AI Article Synopsis

  • This study evaluated the effectiveness of computed tomography (CT) in analyzing papillary thyroid microcarcinomas (PTMCs) by examining CT scans from 452 cases.
  • The analysis confirmed 87 PTMCs, focusing on factors like tumor density, shape, edges, calcifications, and lymph node involvement before and after contrast enhancement.
  • Results indicated that specific window width and level settings improved visualization of PTMC, revealing a majority of tumors with low density and irregular shapes, along with notable instances of lymph node metastasis in some cases.

Article Abstract

Objective: This study was designed to assess the value of computed tomography (CT) in determining the nature of papillary thyroid microcarcinomas (PTMCs).

Methods: Four hundred fifty-two thyroid CT scan cases with pathological data at our department that were performed from January 2011 to January 2012 were analyzed, of which a total of 87 tumors in 73 cases were confirmed as 0.5-1.0 cm diameter PTMC; the CT images of PTMC were analyzed, suitable window width (W) and window level (L) of PTMC were determined, as well as observation of the density and shape of tumors, tumor boundaries before and after contrast enhancement, thyroid edge interruption, calcification, lymph node metastasis, and complications.

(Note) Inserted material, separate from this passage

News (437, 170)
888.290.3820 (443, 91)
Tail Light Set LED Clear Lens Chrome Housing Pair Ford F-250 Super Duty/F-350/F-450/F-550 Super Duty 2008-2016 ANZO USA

Results: Plain scan W 140-180, L 80-120 and contrast-enhanced scan W 160-200, L 110-150 were conducive to the display of PTMC. Among 87 tumors in this group, aside from 10 tumors and intratumoral calcification that were not shown up, plain CT scans of 77 (88.5%) tumors showed homogeneous low density; 59(67.8%) tumors were irregular shaped; 64 (73.6%) tumors showed plain thyroid scan edge interruption; after contrast enhancement, 65 (74.7%) tumor contours were relatively obscure compared with plain scan, and relative low-density range of the tumors narrowed down; 16 (18.4%) tumors were calcified, of which 15 (93.8%) were fine granular calcifications; lymph node metastasis were found pathologically in 18 (24.7%) cases, of which 8 (44.4%, 8/18) cases were CT findings. Among the 10 (11.4%) tumors that did not show up on CT, 7 were complicated with Hashimoto's thyroiditis, 2 were masked by clavicle artifacts, and 1 was masked by nodular goiter.

Conclusion: Plain scan W 140-180, L 80-120 and contrast-enhanced scan W 160-200, L 110-150 were conducive to the display of PTMC. The tumor-shaped irregularity, smaller relative low-density area after contrast enhancement than plain scan, thyroid edge interruption, fine granular calcification, and neck lymph node abnormalities contributed to the diagnosis of PTMC; Hashimoto's thyroiditis, clavicle artifacts, and nodular goiter could mask the tumor, which required adequate attention.